**Stored entries**
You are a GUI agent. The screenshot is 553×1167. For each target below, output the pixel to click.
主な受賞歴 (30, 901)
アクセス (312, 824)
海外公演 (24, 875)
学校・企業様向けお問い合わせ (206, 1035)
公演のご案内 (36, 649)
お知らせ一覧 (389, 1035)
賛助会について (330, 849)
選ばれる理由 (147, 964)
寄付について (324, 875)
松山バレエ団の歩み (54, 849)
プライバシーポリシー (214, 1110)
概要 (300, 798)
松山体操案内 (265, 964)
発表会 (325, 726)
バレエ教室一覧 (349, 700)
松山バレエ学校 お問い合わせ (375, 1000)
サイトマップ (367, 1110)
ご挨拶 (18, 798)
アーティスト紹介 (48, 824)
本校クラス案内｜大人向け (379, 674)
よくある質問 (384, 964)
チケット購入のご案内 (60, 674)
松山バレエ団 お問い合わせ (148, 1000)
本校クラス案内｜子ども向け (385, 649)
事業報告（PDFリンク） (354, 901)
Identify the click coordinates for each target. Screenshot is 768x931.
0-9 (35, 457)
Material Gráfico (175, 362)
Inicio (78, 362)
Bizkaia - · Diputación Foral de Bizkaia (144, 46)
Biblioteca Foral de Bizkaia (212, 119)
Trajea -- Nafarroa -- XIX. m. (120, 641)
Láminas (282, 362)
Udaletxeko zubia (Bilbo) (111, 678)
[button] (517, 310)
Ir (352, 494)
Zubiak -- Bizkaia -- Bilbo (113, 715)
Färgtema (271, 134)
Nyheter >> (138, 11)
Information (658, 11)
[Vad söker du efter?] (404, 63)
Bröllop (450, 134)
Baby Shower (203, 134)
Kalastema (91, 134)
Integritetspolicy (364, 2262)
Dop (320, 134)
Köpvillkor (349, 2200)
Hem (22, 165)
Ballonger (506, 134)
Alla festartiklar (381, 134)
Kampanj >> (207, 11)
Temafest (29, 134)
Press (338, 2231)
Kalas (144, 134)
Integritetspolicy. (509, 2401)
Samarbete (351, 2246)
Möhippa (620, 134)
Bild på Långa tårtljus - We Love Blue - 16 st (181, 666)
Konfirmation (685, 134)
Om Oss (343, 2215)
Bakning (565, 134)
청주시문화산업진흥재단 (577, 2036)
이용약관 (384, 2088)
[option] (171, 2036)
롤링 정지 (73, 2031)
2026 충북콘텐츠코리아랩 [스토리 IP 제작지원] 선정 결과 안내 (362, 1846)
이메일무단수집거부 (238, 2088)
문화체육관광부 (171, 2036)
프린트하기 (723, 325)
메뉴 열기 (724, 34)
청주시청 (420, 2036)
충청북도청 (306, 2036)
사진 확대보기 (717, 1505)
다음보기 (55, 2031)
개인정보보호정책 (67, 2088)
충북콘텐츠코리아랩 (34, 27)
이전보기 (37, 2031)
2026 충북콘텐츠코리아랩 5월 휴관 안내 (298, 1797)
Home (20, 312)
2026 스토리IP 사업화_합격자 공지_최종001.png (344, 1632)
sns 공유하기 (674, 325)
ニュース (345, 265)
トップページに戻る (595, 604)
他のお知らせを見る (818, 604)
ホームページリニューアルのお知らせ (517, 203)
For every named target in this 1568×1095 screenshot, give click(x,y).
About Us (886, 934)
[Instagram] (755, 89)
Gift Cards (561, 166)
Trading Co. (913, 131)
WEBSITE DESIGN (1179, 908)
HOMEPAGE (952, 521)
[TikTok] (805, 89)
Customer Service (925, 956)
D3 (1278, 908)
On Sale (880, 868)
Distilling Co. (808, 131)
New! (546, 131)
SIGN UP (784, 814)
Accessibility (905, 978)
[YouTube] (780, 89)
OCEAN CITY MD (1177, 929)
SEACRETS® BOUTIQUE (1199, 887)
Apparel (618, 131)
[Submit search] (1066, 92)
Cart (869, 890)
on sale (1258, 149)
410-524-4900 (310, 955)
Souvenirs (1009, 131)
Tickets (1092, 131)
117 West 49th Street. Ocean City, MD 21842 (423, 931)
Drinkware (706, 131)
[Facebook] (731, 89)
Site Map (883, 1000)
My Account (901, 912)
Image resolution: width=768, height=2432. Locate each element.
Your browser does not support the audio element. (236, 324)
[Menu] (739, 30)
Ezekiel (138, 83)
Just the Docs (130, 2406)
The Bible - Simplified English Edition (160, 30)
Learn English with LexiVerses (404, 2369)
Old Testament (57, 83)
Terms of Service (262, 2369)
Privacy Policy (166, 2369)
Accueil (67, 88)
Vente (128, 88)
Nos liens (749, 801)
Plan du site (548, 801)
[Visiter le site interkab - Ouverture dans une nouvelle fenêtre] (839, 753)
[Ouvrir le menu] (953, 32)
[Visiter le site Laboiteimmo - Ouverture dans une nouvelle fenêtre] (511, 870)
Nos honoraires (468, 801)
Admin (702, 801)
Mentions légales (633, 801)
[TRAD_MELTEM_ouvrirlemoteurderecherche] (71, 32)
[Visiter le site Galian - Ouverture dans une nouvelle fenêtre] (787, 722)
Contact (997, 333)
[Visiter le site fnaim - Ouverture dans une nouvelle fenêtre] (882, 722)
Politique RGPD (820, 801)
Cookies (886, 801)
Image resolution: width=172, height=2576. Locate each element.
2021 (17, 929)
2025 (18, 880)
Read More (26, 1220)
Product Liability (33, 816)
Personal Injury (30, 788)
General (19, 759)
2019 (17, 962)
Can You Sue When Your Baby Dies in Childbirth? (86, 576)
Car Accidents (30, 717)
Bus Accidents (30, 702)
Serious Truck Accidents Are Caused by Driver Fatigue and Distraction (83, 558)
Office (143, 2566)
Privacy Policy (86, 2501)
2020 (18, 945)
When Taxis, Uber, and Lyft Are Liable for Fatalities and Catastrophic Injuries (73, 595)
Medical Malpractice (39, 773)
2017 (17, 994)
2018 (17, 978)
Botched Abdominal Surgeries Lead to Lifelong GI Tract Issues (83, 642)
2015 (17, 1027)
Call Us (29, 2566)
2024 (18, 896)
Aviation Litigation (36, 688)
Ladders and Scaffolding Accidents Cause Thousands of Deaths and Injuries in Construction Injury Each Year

**Task requirements**
Convert every line of the listing above into a JSON list of strings, one string per line, leaving out any blank lines.

**The answer**
[
  "You are a GUI agent. The screenshot is 553×1167. For each target below, output the pixel to click.",
  "主な受賞歴 (30, 901)",
  "アクセス (312, 824)",
  "海外公演 (24, 875)",
  "学校・企業様向けお問い合わせ (206, 1035)",
  "公演のご案内 (36, 649)",
  "お知らせ一覧 (389, 1035)",
  "賛助会について (330, 849)",
  "選ばれる理由 (147, 964)",
  "寄付について (324, 875)",
  "松山バレエ団の歩み (54, 849)",
  "プライバシーポリシー (214, 1110)",
  "概要 (300, 798)",
  "松山体操案内 (265, 964)",
  "発表会 (325, 726)",
  "バレエ教室一覧 (349, 700)",
  "松山バレエ学校 お問い合わせ (375, 1000)",
  "サイトマップ (367, 1110)",
  "ご挨拶 (18, 798)",
  "アーティスト紹介 (48, 824)",
  "本校クラス案内｜大人向け (379, 674)",
  "よくある質問 (384, 964)",
  "チケット購入のご案内 (60, 674)",
  "松山バレエ団 お問い合わせ (148, 1000)",
  "本校クラス案内｜子ども向け (385, 649)",
  "事業報告（PDFリンク） (354, 901)",
  "Identify the click coordinates for each target. Screenshot is 768x931.",
  "0-9 (35, 457)",
  "Material Gráfico (175, 362)",
  "Inicio (78, 362)",
  "Bizkaia - · Diputación Foral de Bizkaia (144, 46)",
  "Biblioteca Foral de Bizkaia (212, 119)",
  "Trajea -- Nafarroa -- XIX. m. (120, 641)",
  "Láminas (282, 362)",
  "Udaletxeko zubia (Bilbo) (111, 678)",
  "[button] (517, 310)",
  "Ir (352, 494)",
  "Zubiak -- Bizkaia -- Bilbo (113, 715)",
  "Färgtema (271, 134)",
  "Nyheter >> (138, 11)",
  "Information (658, 11)",
  "[Vad söker du efter?] (404, 63)",
  "Bröllop (450, 134)",
  "Baby Shower (203, 134)",
  "Kalastema (91, 134)",
  "Integritetspolicy (364, 2262)",
  "Dop (320, 134)",
  "Köpvillkor (349, 2200)",
  "Hem (22, 165)",
  "Ballonger (506, 134)",
  "Alla festartiklar (381, 134)",
  "Kampanj >> (207, 11)",
  "Temafest (29, 134)",
  "Press (338, 2231)",
  "Kalas (144, 134)",
  "Integritetspolicy. (509, 2401)",
  "Samarbete (351, 2246)",
  "Möhippa (620, 134)",
  "Bild på Långa tårtljus - We Love Blue - 16 st (181, 666)",
  "Konfirmation (685, 134)",
  "Om Oss (343, 2215)",
  "Bakning (565, 134)",
  "청주시문화산업진흥재단 (577, 2036)",
  "이용약관 (384, 2088)",
  "[option] (171, 2036)",
  "롤링 정지 (73, 2031)",
  "2026 충북콘텐츠코리아랩 [스토리 IP 제작지원] 선정 결과 안내 (362, 1846)",
  "이메일무단수집거부 (238, 2088)",
  "문화체육관광부 (171, 2036)",
  "프린트하기 (723, 325)",
  "메뉴 열기 (724, 34)",
  "청주시청 (420, 2036)",
  "충청북도청 (306, 2036)",
  "사진 확대보기 (717, 1505)",
  "다음보기 (55, 2031)",
  "개인정보보호정책 (67, 2088)",
  "충북콘텐츠코리아랩 (34, 27)",
  "이전보기 (37, 2031)",
  "2026 충북콘텐츠코리아랩 5월 휴관 안내 (298, 1797)",
  "Home (20, 312)",
  "2026 스토리IP 사업화_합격자 공지_최종001.png (344, 1632)",
  "sns 공유하기 (674, 325)",
  "ニュース (345, 265)",
  "トップページに戻る (595, 604)",
  "他のお知らせを見る (818, 604)",
  "ホームページリニューアルのお知らせ (517, 203)",
  "For every named target in this 1568×1095 screenshot, give click(x,y).",
  "About Us (886, 934)",
  "[Instagram] (755, 89)",
  "Gift Cards (561, 166)",
  "Trading Co. (913, 131)",
  "WEBSITE DESIGN (1179, 908)",
  "HOMEPAGE (952, 521)",
  "[TikTok] (805, 89)",
  "Customer Service (925, 956)",
  "D3 (1278, 908)",
  "On Sale (880, 868)",
  "Distilling Co. (808, 131)",
  "New! (546, 131)",
  "SIGN UP (784, 814)",
  "Accessibility (905, 978)",
  "[YouTube] (780, 89)",
  "OCEAN CITY MD (1177, 929)",
  "SEACRETS® BOUTIQUE (1199, 887)",
  "Apparel (618, 131)",
  "[Submit search] (1066, 92)",
  "Cart (869, 890)",
  "on sale (1258, 149)",
  "410-524-4900 (310, 955)",
  "Souvenirs (1009, 131)",
  "Tickets (1092, 131)",
  "117 West 49th Street. Ocean City, MD 21842 (423, 931)",
  "Drinkware (706, 131)",
  "[Facebook] (731, 89)",
  "Site Map (883, 1000)",
  "My Account (901, 912)",
  "Image resolution: width=768, height=2432. Locate each element.",
  "Your browser does not support the audio element. (236, 324)",
  "[Menu] (739, 30)",
  "Ezekiel (138, 83)",
  "Just the Docs (130, 2406)",
  "The Bible - Simplified English Edition (160, 30)",
  "Learn English with LexiVerses (404, 2369)",
  "Old Testament (57, 83)",
  "Terms of Service (262, 2369)",
  "Privacy Policy (166, 2369)",
  "Accueil (67, 88)",
  "Vente (128, 88)",
  "Nos liens (749, 801)",
  "Plan du site (548, 801)",
  "[Visiter le site interkab - Ouverture dans une nouvelle fenêtre] (839, 753)",
  "[Ouvrir le menu] (953, 32)",
  "[Visiter le site Laboiteimmo - Ouverture dans une nouvelle fenêtre] (511, 870)",
  "Nos honoraires (468, 801)",
  "Admin (702, 801)",
  "Mentions légales (633, 801)",
  "[TRAD_MELTEM_ouvrirlemoteurderecherche] (71, 32)",
  "[Visiter le site Galian - Ouverture dans une nouvelle fenêtre] (787, 722)",
  "Contact (997, 333)",
  "[Visiter le site fnaim - Ouverture dans une nouvelle fenêtre] (882, 722)",
  "Politique RGPD (820, 801)",
  "Cookies (886, 801)",
  "Image resolution: width=172, height=2576. Locate each element.",
  "2021 (17, 929)",
  "2025 (18, 880)",
  "Read More (26, 1220)",
  "Product Liability (33, 816)",
  "Personal Injury (30, 788)",
  "General (19, 759)",
  "2019 (17, 962)",
  "Can You Sue When Your Baby Dies in Childbirth? (86, 576)",
  "Car Accidents (30, 717)",
  "Bus Accidents (30, 702)",
  "Serious Truck Accidents Are Caused by Driver Fatigue and Distraction (83, 558)",
  "Office (143, 2566)",
  "Privacy Policy (86, 2501)",
  "2020 (18, 945)",
  "When Taxis, Uber, and Lyft Are Liable for Fatalities and Catastrophic Injuries (73, 595)",
  "Medical Malpractice (39, 773)",
  "2017 (17, 994)",
  "2018 (17, 978)",
  "Botched Abdominal Surgeries Lead to Lifelong GI Tract Issues (83, 642)",
  "2015 (17, 1027)",
  "Call Us (29, 2566)",
  "2024 (18, 896)",
  "Aviation Litigation (36, 688)",
  "Ladders and Scaffolding Accidents Cause Thousands of Deaths and Injuries in Construction Injury Each Year"
]